The figures will come as welcome news to the government, which is banking on the private sector to create jobs and help fill the gap created by public spending cuts. However, weaker wage growth spelled bad news for squeezed households.
``The U.K. labor market recovery is looking a bit healthier,'' said Vicky Redwood of Capital Economics. ``But the continued falls in real pay do not bode well for consumer spending.''
The Office for National Statistics said the number of people without a job on the broad ILO measure fell by 17,000 in the three months to February to 2.48 million. That reduced the jobless rate to 7.8 per cent, below forecasts for a reading of eight per cent.
It was the first fall in both the actual number out of work and rate of unemployment since last September.
The number of people in employment also rose by 143,000 in the three months to February — the biggest increase since last September and driven by the biggest rise in the number of people in full-time employment since May 2007.

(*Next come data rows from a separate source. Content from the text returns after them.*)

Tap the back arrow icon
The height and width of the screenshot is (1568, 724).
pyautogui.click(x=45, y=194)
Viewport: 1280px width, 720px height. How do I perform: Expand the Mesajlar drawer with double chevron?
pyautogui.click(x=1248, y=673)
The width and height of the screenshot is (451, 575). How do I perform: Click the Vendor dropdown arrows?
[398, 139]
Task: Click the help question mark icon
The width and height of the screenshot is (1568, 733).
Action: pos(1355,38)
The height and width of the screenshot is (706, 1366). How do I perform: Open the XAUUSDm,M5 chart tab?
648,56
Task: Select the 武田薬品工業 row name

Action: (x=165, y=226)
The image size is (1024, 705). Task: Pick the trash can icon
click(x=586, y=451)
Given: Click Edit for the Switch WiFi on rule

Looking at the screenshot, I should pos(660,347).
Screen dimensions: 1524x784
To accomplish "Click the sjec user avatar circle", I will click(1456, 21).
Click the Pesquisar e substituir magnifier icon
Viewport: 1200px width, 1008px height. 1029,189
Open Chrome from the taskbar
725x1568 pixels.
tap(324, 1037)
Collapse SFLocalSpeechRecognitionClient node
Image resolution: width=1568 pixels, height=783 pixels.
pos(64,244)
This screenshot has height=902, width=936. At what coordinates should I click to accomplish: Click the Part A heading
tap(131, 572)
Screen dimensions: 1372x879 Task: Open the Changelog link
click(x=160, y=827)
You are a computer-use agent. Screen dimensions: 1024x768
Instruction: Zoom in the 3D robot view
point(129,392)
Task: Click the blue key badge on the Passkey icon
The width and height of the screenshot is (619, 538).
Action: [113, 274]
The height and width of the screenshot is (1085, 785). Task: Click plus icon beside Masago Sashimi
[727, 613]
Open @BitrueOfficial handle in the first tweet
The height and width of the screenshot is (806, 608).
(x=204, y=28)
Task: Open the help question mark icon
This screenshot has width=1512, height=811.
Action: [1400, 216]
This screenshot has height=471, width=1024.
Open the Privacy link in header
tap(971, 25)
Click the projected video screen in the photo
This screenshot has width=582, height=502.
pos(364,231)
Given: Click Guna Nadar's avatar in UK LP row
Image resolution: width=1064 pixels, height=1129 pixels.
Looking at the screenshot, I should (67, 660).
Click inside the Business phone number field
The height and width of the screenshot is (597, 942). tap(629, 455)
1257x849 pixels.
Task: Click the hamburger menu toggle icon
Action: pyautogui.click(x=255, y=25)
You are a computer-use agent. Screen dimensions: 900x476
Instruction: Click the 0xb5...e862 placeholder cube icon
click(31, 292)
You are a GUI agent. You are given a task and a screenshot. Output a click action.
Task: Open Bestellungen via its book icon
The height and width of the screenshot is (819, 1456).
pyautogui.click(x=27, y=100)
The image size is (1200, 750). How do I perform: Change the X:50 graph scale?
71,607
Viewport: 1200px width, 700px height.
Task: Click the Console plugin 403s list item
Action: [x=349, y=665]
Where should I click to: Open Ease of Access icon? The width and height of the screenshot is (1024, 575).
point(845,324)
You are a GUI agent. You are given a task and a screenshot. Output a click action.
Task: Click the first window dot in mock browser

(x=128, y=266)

The overall positive tone to the data were slightly marred by a small rise of 700 in the more timely claimant count measure of unemployment for March.
Wage growth also slowed, with average weekly earnings growth including bonuses easing to two per cent from 2.3 per cent in the three months to January and well below forecasts for a rise of 2.6 per cent.
As such, the figures did little to alter expectations that the Bank of England will not rush to raise interest rates from their record low 0.5 per cent. A surprise slowdown in inflation last month all but wiped out expectations of any tightening in May and caused markets to doubt any move before August.